Intern
Chair of Computer Science II - Software Engineering

Keynote Presentation at FLORENCE 2014

27.08.2014

Our latest research on quantitative evaluation of service dependability in shared execution environments was presented at FLORENCE 2014 - a joint scientific event of QEST 2014, SAFECOMP 2014, FORMATS 2014, EPEW 2014 and FMICS 2014. The presentation slides are available for download.

Florence, Italy

The keynote was presented by Samuel Kounev on September 10th as part of the programme of FLORENCE 2014 - a joint scientific event of QEST'14 - International Conference on Quantitative Evaluation of SysTems, SAFECOMP'14 - International Conference on Computer Safety, Reliability and Security, FORMATS'14 - International Conference on Formal Modeling and Analysis of Timed Systems, EPEW'14 - European Workshop on Performance Engineering and FMICS'14 - International Workshop on Formal Methods for Industrial Critical System.

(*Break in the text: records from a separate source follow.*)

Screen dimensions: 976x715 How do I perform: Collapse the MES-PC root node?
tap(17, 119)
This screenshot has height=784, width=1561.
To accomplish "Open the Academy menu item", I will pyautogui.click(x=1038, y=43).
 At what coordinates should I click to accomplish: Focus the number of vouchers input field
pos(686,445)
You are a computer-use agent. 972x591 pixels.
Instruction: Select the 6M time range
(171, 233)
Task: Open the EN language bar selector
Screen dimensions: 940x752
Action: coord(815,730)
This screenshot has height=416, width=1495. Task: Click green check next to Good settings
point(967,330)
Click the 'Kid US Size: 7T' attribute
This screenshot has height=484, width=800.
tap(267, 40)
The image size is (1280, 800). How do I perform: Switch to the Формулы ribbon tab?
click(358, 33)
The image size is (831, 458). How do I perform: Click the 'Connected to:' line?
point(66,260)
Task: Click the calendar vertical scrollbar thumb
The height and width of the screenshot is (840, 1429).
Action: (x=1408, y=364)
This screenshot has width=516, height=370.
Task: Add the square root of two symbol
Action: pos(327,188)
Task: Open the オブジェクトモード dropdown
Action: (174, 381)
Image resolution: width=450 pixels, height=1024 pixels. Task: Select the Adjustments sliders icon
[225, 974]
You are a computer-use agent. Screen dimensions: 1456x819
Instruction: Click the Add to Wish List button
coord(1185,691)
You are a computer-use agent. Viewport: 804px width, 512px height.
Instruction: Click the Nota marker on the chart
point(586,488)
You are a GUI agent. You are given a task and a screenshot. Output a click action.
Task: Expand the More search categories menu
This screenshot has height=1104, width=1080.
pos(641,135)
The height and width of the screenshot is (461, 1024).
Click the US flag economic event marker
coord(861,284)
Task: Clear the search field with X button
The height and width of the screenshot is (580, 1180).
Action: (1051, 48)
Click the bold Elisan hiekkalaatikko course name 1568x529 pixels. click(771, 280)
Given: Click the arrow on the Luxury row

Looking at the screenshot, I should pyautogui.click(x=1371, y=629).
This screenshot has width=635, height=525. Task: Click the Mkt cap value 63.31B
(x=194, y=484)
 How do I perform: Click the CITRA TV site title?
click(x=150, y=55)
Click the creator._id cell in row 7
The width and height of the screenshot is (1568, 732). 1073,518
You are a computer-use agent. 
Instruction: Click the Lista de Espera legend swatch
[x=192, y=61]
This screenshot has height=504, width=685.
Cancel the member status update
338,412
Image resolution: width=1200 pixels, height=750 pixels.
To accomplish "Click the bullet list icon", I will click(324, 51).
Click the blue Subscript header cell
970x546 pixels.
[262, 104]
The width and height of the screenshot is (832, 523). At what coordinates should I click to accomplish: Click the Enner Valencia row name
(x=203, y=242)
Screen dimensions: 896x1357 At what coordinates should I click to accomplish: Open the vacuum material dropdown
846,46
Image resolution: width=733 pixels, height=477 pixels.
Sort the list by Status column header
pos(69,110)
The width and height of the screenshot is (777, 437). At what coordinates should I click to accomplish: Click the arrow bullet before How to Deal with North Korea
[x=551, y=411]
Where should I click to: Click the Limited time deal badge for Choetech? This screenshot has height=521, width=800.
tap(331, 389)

The conference was held in Florence, Italy, at the Auditorium al Duomo, September 8-12, 2014. 

Download Presentation Slides: .pdf

Title: Quantitative Evaluation of Service Dependability in Shared Execution Environments

Abstract: The inability to provide dependability guarantees is a major challenge for the widespread adoption of shared execution environments, based on paradigms such as virtualization and cloud computing. The provided level of dependability (availability and reliability) is a major distinguishing factor between different service offerings. To make such offerings comparable, novel metrics and techniques are needed allowing to measure and quantify the dependability of shared execution environments, e.g., public cloud platforms or general virtualized service infrastructures. In this talk, we first discuss the inherent challenges of providing service dependability in shared execution environments in the presence of highly variable workloads, load spikes, and security attacks. We then present novel metrics and techniques for measuring and quantifying service dependability, specifically taking into account the dynamics of modern service infrastructures. We consider both environments where virtualization is used as a basis for enabling resource sharing, e.g., as in Infrastructure-as-a-Service (IaaS) offerings, as well as multi-tenant Software-as-a-Service (SaaS) applications, where the whole hardware and software stack is shared among different customers. We focus on evaluating three dependability aspects: i) the ability of the system to provision resources in an elastic manner, i.e., system elasticity, ii) the ability of the system to isolate different applications and customers sharing the physical infrastructure in terms of the performance they observe, i.e., performance isolation, and iii) the ability of the system to deal with attacks exploiting novel attack surfaces such as hypervisors, i.e., intrusion detection and prevention. We discuss the challenges in measuring and quantifying the mentioned three dependability properties, presenting existing approaches to tackle them. Finally, we discuss open issues and emerging directions for future work in the area of dependability benchmarking.